Dialectic of Pop Agnès Gayraud by Julien Bécourt

by Julien Bécourt

Summary

Agnès Gayraud has a PhD in philosophy, discipline she teaches at the Villa Arson, a national art school in Nice. She practises as a musician under the name La Féline. Her latest album, Vie Future, came out in October 2019. Her impressive new book, entitled Dialectique de la Pop, was published a year ago by La Découverte, recently translated in English under the title Dialectic of Pop by Urbanomic. This book is a philosophical attempt to think popular music as an art form, thus disputing Theodor W. Adorno’s dogma of musical modernity, which reserves the privilege of authenticity for highbrow music. Agnès Gayraud argues that recorded popular music, deemed light-weight, inauthentic and inconsequential, is actually a major musical art of the last century, an art form that reaches far beyond the simple status of the consumer object.

[ 1 ]

The “hater” or “troll” is a well known figure on the social network: a hostile commentator, who generally disputes all issues, with a certain dose of bad faith and assumed viciousness, in order to demonstrate the invalidity of what others extol. Adorno’s hostile attacks on light popular music come close to this model of a despiser. But, to the extent that, as he declared in 1968 on television, “all light popular music is bad, bad with no exception,” his position becomes hyperbolic, totalitarian.

[ 2 ]

Critical Theory is a school of thought that appeared in the 30s in Germany, founded in Frankfurt by Max Horkheimer and Theodor Adorno, with the project of constructing a global critique of industrialized society, using Marxist, Freudian and Nietzschian tools. It was pioneer in critical and philosophical research on the effects of industrialization of culture in the 20th century: see the works of Walter Benjamin on the political effects of photography and cinema or those of Adorno on radio and television, and, with Horkheimer, on cultural industry in general.

[ 3 ]

Hegelian dialectics are reconciliating: the process is negative, but they always suppose exceeding this in speculative reconciliation. Negative or critical dialectics retain the Hegelian requirement of the negative, but remain in this form of contradiction. Pop musical art deeply harbours this inclination towards reconciliation, even though its entire history is a permanent confrontation with the negative (inauthenticity, rootlessness, impersonality, false universality, appropriation, etc.)

Julien Bécourt: I’d like to begin by an anecdote: the other day, I saw a tall young black guy with an improbable look step into the metro with a Bluetooth speaker strapped around his waist. And there he was dancing to Hey Moon by Molly Nilsson and John Maus, as if it were uptempo techno! The contrast between the packed metro, this improbable dancer and the intimate, melancholic pop song at top volume was really strange. The kind of oxymora that really seemed to crystallize today’s Zeitgeist.

Agnès Gayraud: The scene you’re describing would almost be more credible in the 80s, at a time when “alterno” and “antifa” movements brought more social groups together. Today I feel that segregation continues to exist between whites and non-whites.

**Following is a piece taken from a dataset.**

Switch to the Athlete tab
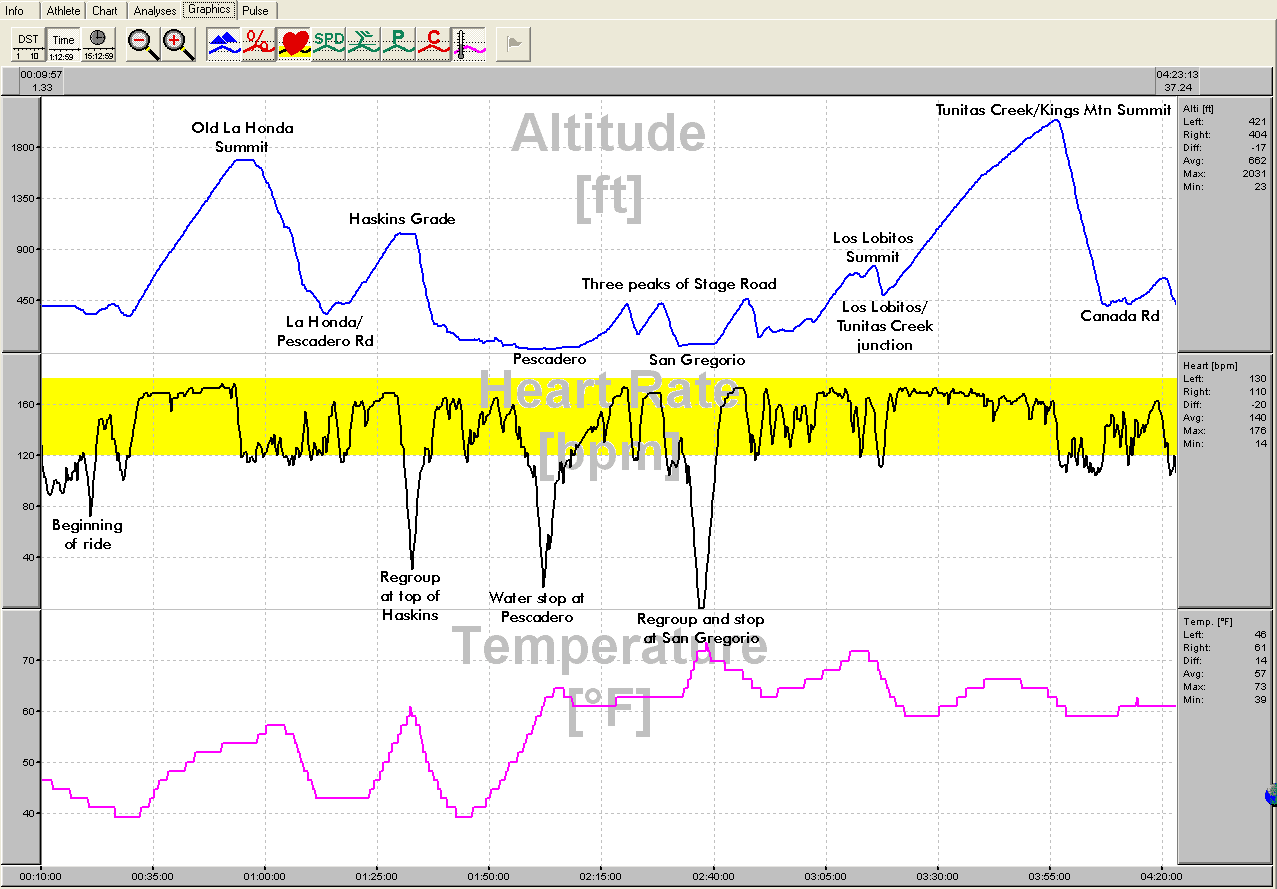The width and height of the screenshot is (1277, 889). tap(63, 11)
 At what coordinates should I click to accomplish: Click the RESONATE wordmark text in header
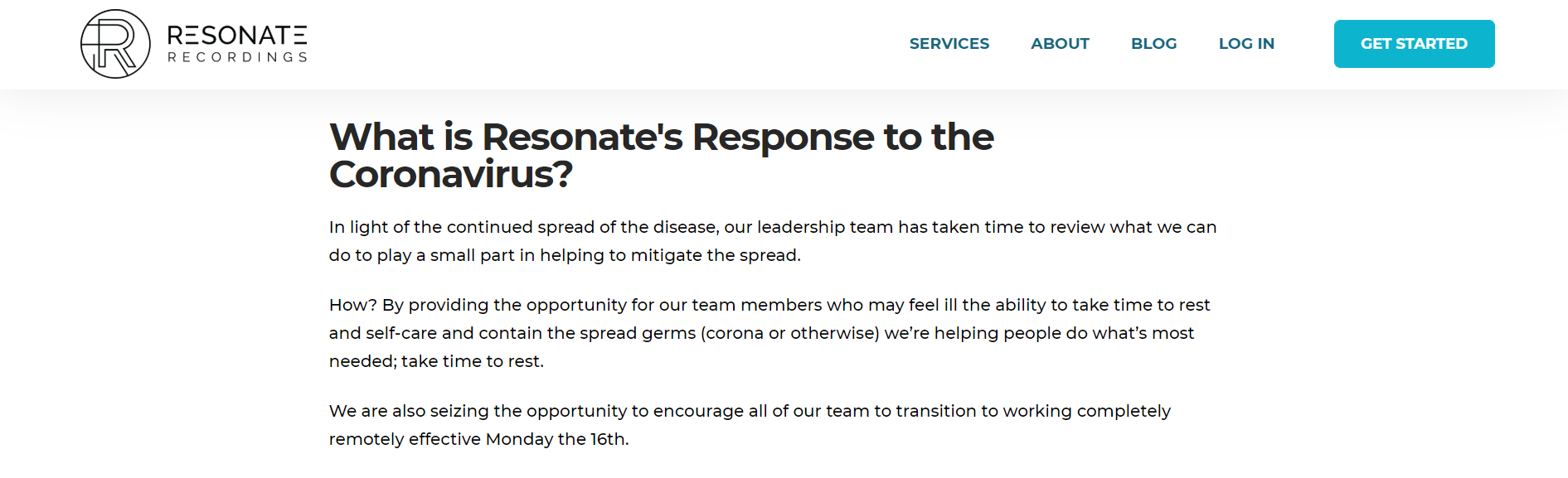(237, 35)
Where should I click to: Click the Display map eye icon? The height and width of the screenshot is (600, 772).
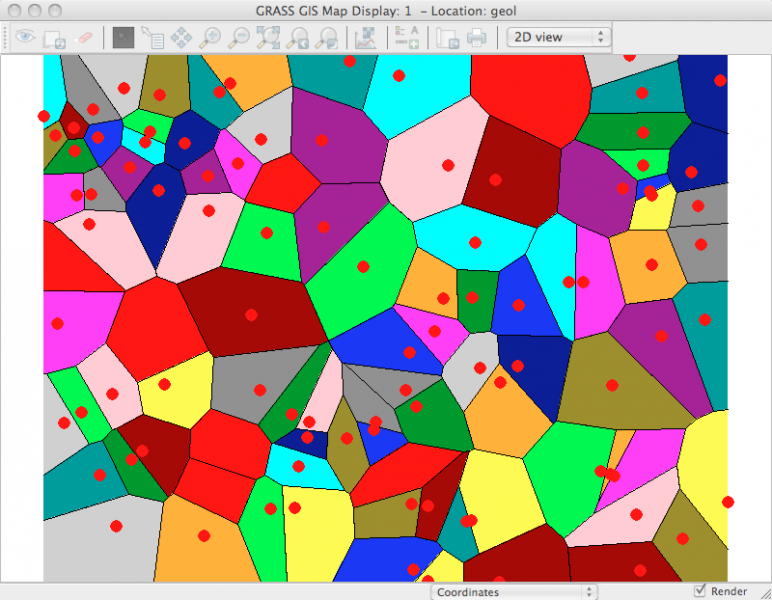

Even if a lot of whites listen to non-white music, it’s still more rare to see black people grooving to music by John Maus in the métro. In Parisian indie concerts – even the most activist ones I really respect – it’s rare for the public to be mixed (as well as being a question of musical genres: folk, alternative pop and even rock remain very white). As children and teenagers from the 90s, we were cradled by the rather empty-minded spirit of Live Aids, along with an abstract form of antiracism. Now we have to be able to share elements of culture without indefinitely replaying a dominant posture; de-colonial studies are there to remind us of that (and also to show us the bottomless pit of these problems). But in practice, we still have to confront the illusions of diversity we continue to live with. That being said, I’m not a sociologist, I’m speaking here as an amateur of music and as a “practitioner.”

John Maus, live at The Sinclair, Cambridge, Massachusetts, February 2018. © Tiffany Law

JB: It wasn’t so much about emphasizing the distinction between black and white as it was about the cognitive dissonance linked to these “signs” grafted one onto the other. Dancing in the metro to such undanceable music is quite a feat… If I’m saying this, it’s also because John Maus is, like you, a philosopher and a musician who reflects on his practice all at once. Do you adhere to his conception of pop that strives to reach beyond kitsch to do a better job on “subjectively accomplishing objectivity,” as you say in your book?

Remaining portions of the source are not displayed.